### Instructions for the task
Copy out the records starting at the line containing "Open the user profile circle icon" and ending after the line containing "Looking at the screenshot, I should click(365, 192).".

### Exercise material
============================================================
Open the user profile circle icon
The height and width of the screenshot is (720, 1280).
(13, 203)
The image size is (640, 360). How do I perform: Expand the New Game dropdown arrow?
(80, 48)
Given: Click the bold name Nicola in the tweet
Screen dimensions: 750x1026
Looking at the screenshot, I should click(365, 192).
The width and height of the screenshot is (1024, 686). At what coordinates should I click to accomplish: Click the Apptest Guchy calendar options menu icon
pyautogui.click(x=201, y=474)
============================================================
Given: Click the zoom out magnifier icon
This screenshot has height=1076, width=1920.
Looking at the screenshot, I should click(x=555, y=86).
============================================================
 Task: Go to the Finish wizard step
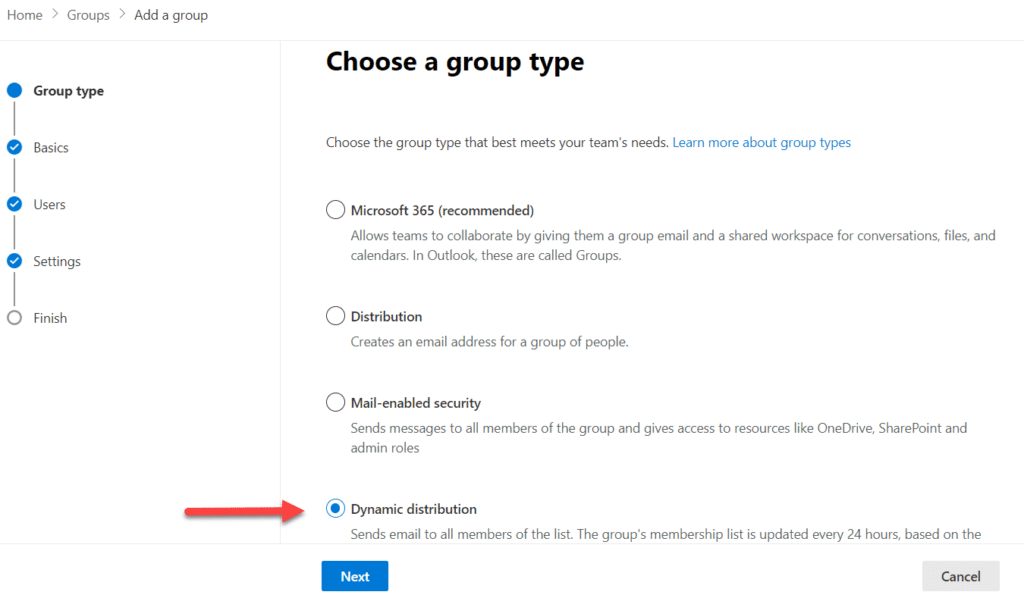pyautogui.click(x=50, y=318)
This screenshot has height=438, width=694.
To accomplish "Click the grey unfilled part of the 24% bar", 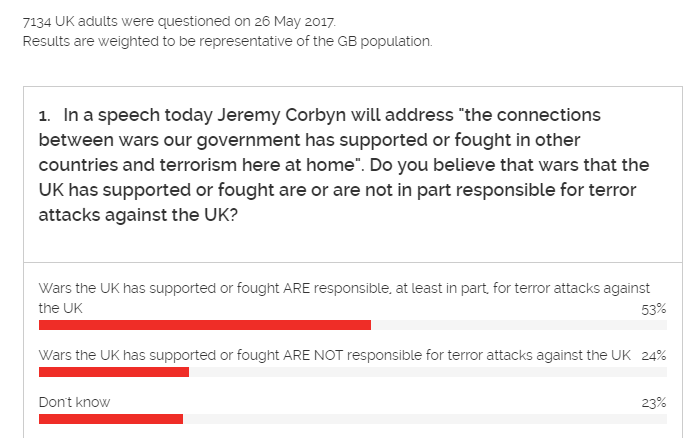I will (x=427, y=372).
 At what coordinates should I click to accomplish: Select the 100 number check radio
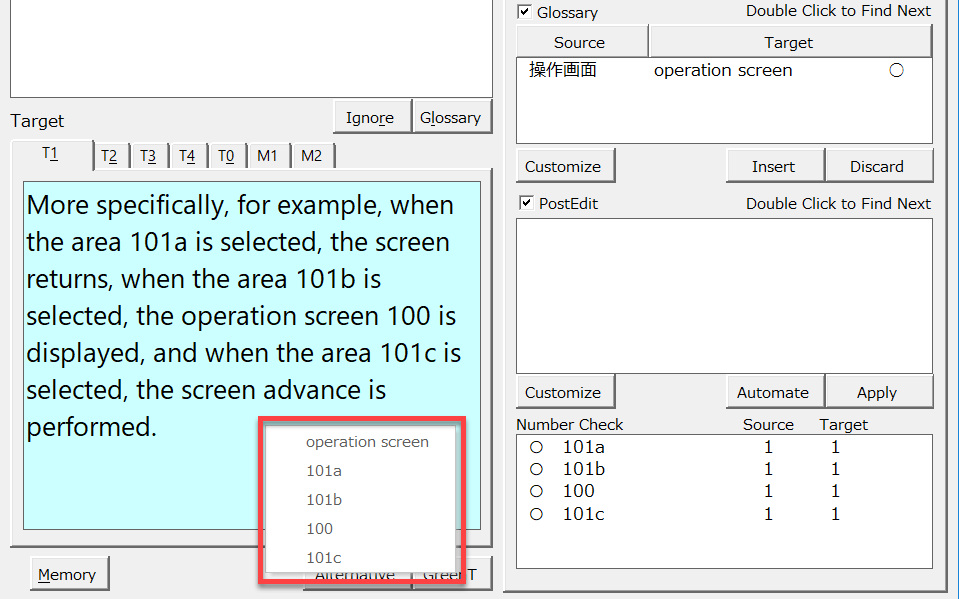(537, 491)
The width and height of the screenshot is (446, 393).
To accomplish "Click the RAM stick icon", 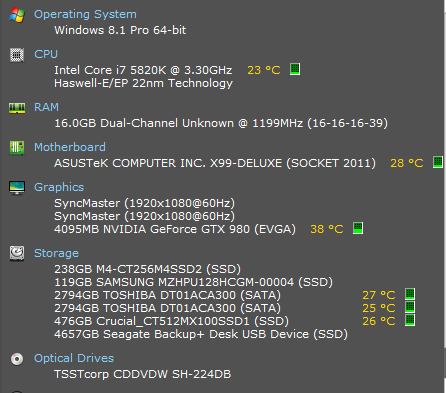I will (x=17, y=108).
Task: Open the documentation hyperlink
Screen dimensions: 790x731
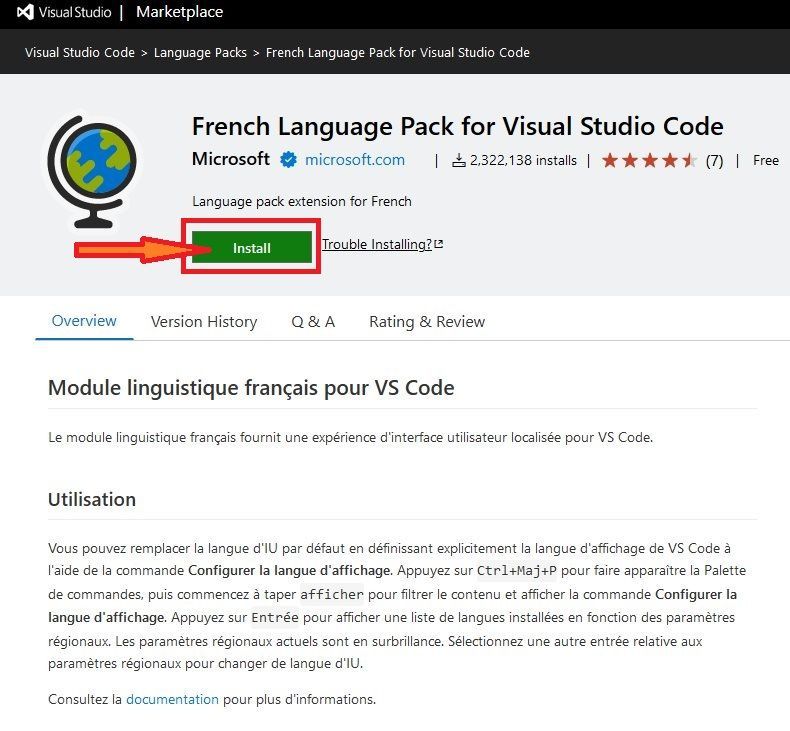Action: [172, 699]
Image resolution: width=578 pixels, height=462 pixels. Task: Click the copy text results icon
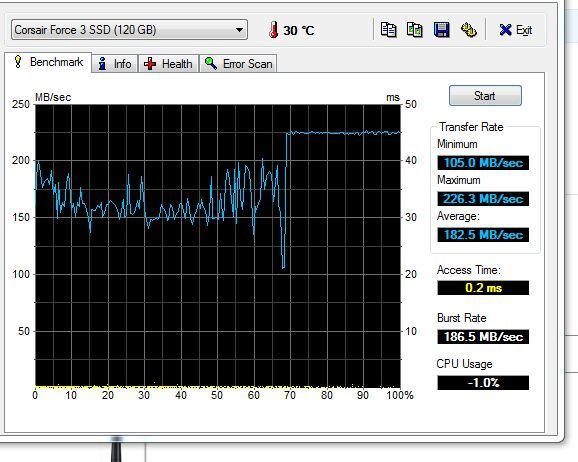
============================================================
### Output for this exercise
Open the user profile circle icon
The height and width of the screenshot is (720, 1280).
(13, 203)
The image size is (640, 360). How do I perform: Expand the New Game dropdown arrow?
(80, 48)
Given: Click the bold name Nicola in the tweet
Screen dimensions: 750x1026
Looking at the screenshot, I should click(365, 192).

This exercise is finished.